SU-GG-J-25: Aerosols/Nanoparticle Therapy for Malignancy Involving the Lung - a Transport Phenomenon Study

Abstract

Purpose: Study the nanoparticles/aerosols localized deposition patterns in morphometrically realistic lung bifurcations geometry using computational fluid dynamics code FLUENT®. Method and Materials: Chest CT scan data from an unidentified patient, with 3 mm slices in the axial direction are used to reconstruct the lung airway bifurcation geometry using Amira 4.0 (Mercury Inc.) program. The 3D rendered airway bifurcations are exported to FLUENT® preprocessor GAMBIT where further meshing was performed and exported for FLUENT® computation. Species Transport and Reaction model in FLUENT® was used to explore the local deposition patterns of nanoparticles/aerosols. At this time, only the inspiratory phase of the breathing cycle has been studied in realistic bifurcation geometry for 3rd and 4th generations. Modeling using the CT scan data is currently in progress.
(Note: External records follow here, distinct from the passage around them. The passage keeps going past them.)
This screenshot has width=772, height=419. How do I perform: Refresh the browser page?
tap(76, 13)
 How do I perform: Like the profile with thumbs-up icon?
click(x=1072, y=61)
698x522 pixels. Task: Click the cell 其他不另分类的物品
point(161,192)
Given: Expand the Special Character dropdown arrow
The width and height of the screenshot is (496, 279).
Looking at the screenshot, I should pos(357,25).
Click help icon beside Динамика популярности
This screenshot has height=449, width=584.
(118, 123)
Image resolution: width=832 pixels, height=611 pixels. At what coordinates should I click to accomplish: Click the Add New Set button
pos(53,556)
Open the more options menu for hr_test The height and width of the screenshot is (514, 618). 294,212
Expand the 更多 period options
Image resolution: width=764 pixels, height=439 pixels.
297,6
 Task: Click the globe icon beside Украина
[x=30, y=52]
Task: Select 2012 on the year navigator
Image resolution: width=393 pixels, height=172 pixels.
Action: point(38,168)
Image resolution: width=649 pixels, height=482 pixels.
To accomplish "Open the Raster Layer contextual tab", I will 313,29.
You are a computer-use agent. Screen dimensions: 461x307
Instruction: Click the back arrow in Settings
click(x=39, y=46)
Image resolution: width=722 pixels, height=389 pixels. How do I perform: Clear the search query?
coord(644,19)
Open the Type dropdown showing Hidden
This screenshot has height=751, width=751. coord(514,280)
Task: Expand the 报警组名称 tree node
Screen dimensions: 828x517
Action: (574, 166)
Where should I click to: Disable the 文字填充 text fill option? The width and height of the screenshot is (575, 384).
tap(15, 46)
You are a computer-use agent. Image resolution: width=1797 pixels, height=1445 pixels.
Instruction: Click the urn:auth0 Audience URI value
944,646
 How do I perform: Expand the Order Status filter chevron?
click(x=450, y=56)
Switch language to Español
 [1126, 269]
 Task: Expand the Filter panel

N2 has been assumed to be the bulk carrier gas in the flow fields carrying arbitrary particles uniformly sized (smoke, radon daughters, radiopharmaceuticals, etc.) with defined physical and diffusional properties. In this initial study a mass fraction of 10−8 was used for particle mass concentration. The particles interacting with the the airway wall surface are assumed to be deposited. Results: Results from preliminary studies of localized particle deposition velocities and deposition fractions using unrealistic symmetric airway bifurcations geometries for 3rd and 4th generations using FLUENT® model for Po-218 nanoparticles are in close agreement with the experimental data of Kinsara et al. (Health Phys. 68(3), 1995). Further, results obtained with the realistic bifurcation geometry for 3rd and 4th generations, suggest that the particle deposition is maximum at the carinal region of the bifurcations. Conclusion: Maximum particle deposition concentration was observed to occur at the carinal regions in the bifurcations. Further, the deposition patterns provide very useful information for the design of the inhalation drugs, with detail on where the particles end up after one breath in.